Problem statement:
Each line of the records below that holds "Week" should be returned.
━━━ Data ━━━
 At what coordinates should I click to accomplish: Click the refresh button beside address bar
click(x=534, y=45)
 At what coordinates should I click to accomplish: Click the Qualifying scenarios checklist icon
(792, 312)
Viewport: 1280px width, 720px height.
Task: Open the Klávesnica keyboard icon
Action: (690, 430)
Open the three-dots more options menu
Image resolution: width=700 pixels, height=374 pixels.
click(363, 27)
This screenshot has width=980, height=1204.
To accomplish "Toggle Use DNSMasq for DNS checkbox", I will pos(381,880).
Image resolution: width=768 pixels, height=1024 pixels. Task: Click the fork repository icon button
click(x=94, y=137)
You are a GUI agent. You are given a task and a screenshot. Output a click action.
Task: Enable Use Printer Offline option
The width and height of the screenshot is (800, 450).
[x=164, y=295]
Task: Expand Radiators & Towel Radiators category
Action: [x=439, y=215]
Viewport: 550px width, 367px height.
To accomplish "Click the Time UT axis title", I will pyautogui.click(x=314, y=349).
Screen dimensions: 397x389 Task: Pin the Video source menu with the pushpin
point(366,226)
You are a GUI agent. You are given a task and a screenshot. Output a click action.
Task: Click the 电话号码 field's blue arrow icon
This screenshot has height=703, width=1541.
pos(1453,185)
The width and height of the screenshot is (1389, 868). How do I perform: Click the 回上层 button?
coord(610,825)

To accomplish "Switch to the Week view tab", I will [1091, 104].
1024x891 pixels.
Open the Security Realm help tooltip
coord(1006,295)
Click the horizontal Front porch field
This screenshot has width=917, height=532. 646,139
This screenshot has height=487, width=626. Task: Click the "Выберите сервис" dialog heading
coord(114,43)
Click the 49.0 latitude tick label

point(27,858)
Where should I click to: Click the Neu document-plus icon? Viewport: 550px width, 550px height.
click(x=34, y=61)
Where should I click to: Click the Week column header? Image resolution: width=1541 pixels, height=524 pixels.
━━━
Exercise answer:
To accomplish "Switch to the Week view tab", I will [1091, 104].
Where should I click to: Click the Week column header? Image resolution: width=1541 pixels, height=524 pixels.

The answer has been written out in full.